[SUPPLIED DATA]
---
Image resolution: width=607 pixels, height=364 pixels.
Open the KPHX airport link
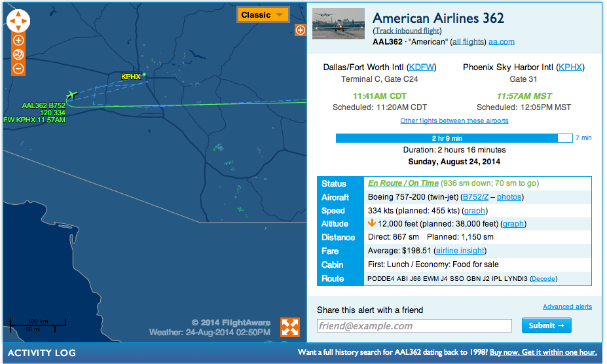point(570,67)
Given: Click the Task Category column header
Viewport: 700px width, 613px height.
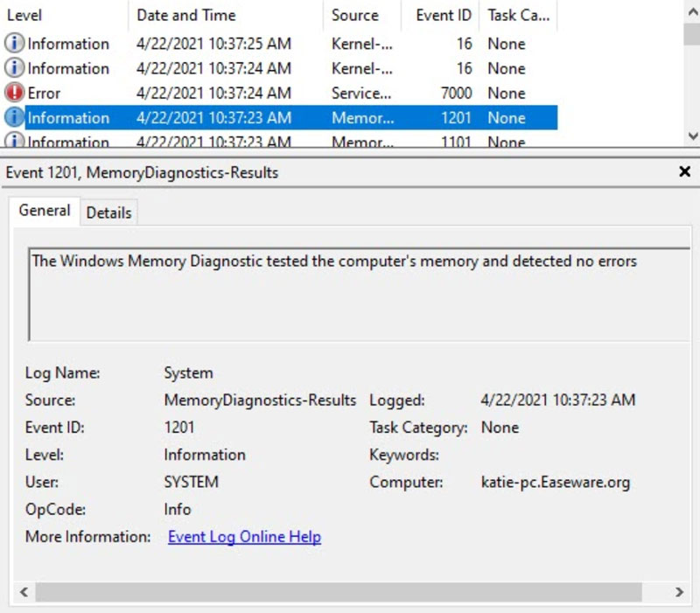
---
[EXERCISE AIM] Would you return the data above exactly as written, minus the images?

[REPLY]
Image resolution: width=607 pixels, height=364 pixels.
Open the KPHX airport link
point(570,67)
Given: Click the Task Category column header
Viewport: 700px width, 613px height.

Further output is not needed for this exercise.